在冠状缝之前,手术侧中线旁2.5cm做3~4cm长的纵切口。在切口中央做颅骨钻孔,“十”字形切开硬脑膜,然后在皮质表面电凝一点,以备脑室穿刺及靶点穿刺之用。
2.靶点选在AC-PC线中点后方7.5~10mm,下方0~3mm,离中线7mm。电刺激(双极、方脉冲,1、3、6Hz或60~100Hz,脉宽1ms,5~20V)Pf-CM能引起对侧半身灼痛感,也可引起双侧灼痛,可作为术中核对靶点位置的依据(图4.10.4.1-1)。
3.毁损灶制作可用射频电热或冷冻法。从趋势来看,制作大的毁损灶,特别是扩大到背侧的背内侧核及后方的枕核,止痛效果较好。
12 术中注意要点
1.病人的头部固定在仪器框架内,这是本手术的第一个关键步骤,应严格按规定与要求进行。特别要注意头架基准面与AC-PC线平行;头架正中矢状面尽可能与头颅中线重合。
2.靶点的定位主要靠显示脑室影像来确定。做好造影摄片,使造影反应小,第三脑室及前、后联合等标志结构显影清晰,是本手术的又一关键步骤。造影剂要与脑脊液充分混匀,如显影不佳,应重复注药及摄片。
3.在确定靶点位置时,应考虑有无脑室扩大及个体差异的可能。在定位时最好配合电生理学方法(如电刺激试验)或其他核对电极位置的方法进行监护,以弥补解剖定位的不足。

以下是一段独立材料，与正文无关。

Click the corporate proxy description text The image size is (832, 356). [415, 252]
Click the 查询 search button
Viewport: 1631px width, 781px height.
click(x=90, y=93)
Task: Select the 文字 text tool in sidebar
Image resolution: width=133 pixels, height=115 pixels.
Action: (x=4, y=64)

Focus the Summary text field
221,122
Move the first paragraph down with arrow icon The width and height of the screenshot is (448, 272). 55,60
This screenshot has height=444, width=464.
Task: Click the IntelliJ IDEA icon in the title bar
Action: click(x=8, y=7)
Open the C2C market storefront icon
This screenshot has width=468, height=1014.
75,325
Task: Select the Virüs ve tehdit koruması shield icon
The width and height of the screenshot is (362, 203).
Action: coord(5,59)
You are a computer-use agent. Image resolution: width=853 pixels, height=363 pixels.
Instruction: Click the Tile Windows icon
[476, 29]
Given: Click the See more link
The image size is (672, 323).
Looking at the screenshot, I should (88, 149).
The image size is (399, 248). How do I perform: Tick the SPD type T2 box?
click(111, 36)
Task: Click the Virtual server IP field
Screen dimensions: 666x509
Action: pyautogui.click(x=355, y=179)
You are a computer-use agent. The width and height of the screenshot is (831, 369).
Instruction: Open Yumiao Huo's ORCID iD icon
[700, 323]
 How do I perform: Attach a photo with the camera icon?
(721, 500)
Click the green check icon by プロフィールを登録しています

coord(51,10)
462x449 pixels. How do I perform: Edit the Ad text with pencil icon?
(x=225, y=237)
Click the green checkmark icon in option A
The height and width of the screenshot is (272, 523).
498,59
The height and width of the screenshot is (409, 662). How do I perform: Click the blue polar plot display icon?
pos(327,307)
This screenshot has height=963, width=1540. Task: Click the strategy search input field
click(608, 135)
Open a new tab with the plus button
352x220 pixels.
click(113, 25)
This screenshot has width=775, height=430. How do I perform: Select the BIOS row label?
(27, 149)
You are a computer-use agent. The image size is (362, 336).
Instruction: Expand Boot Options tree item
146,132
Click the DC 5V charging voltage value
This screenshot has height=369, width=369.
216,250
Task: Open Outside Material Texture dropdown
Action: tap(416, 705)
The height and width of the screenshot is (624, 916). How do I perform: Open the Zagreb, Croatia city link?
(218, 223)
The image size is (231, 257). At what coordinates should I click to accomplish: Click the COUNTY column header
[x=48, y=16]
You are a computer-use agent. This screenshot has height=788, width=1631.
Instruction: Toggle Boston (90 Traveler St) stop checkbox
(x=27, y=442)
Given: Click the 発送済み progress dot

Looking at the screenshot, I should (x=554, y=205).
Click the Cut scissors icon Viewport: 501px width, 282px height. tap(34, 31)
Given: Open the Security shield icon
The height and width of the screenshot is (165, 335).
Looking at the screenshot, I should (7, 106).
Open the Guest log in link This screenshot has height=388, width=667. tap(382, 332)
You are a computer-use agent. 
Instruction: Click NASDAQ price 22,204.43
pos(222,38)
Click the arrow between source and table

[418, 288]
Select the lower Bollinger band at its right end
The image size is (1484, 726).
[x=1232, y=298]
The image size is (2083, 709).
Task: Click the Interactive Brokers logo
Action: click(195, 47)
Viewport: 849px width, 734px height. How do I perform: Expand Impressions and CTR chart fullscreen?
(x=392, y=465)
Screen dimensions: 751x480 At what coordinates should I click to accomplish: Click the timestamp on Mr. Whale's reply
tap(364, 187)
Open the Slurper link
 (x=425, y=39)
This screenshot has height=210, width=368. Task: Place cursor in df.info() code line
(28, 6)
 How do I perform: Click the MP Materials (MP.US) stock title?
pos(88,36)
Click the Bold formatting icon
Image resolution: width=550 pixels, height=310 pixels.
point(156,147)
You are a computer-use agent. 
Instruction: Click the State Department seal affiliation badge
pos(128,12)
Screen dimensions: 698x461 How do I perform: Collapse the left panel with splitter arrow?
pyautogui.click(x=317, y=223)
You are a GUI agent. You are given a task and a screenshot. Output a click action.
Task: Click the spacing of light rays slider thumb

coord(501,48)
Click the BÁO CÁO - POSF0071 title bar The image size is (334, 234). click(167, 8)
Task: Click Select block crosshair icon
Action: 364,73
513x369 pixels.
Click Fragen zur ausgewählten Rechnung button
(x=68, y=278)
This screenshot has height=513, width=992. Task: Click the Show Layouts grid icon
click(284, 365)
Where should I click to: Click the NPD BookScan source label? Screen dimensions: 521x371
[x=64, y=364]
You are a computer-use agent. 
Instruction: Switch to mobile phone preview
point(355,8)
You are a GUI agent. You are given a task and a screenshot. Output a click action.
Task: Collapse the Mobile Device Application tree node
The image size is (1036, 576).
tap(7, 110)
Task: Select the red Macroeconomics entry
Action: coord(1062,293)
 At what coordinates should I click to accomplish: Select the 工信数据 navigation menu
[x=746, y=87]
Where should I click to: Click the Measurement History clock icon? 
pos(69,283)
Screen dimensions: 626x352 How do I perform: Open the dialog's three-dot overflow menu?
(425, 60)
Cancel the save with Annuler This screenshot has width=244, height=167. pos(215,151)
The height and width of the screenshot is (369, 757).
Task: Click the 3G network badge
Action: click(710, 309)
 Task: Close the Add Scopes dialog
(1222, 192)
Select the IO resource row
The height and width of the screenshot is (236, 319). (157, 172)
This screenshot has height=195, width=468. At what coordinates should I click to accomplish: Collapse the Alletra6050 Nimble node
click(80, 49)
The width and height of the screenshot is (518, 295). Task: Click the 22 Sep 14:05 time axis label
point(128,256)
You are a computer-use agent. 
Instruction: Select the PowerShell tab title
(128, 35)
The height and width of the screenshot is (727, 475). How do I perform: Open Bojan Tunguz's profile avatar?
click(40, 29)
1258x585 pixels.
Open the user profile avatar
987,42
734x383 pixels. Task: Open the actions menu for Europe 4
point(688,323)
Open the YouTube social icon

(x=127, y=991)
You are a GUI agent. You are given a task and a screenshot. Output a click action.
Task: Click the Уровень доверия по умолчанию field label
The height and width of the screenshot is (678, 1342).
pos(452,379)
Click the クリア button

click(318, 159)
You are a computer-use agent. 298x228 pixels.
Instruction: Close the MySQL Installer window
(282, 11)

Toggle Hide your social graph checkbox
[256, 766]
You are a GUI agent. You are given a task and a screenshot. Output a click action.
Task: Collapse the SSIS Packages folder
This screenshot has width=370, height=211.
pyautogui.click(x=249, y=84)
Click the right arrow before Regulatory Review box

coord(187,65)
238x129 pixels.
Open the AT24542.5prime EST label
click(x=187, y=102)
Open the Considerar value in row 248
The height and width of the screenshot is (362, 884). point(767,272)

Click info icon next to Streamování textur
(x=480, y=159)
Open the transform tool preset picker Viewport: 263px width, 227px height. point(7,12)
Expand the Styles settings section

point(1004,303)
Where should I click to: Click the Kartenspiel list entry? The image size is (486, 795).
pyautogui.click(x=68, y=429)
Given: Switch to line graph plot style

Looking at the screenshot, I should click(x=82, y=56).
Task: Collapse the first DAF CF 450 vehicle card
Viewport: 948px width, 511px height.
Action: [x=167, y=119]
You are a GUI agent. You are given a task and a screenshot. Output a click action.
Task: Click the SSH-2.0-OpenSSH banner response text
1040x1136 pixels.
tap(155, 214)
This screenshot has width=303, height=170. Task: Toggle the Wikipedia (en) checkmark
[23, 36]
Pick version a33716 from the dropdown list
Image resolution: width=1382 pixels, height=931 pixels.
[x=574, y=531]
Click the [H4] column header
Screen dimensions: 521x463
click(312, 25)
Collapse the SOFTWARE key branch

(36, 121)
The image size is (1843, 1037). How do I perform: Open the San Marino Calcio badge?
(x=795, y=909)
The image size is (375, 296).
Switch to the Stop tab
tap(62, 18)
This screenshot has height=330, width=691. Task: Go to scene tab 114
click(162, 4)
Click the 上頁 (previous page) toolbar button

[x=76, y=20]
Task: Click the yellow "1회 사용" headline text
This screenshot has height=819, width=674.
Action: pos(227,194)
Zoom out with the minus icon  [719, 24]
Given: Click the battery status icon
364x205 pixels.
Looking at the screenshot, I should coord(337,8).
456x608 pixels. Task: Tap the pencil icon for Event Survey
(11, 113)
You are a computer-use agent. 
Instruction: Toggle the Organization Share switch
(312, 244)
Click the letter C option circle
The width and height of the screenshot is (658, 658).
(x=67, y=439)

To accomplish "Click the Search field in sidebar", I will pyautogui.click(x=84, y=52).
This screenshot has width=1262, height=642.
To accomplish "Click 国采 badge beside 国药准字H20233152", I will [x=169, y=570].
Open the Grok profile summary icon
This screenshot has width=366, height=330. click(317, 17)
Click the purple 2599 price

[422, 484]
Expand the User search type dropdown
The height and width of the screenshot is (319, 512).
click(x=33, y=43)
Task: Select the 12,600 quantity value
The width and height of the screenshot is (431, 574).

4.在制作毁损灶过程中,密切注意和观察病人的反应和临床效果,对争取满意疗效与防止并发症至关重要。术中最好不用或少用镇静药物,以保持病人高度清醒和合作。如症状不缓解或出现并发症,说明定位有偏差,应立即停止毁损。对术中出现意识混乱不能配合的病人,也应终止手术。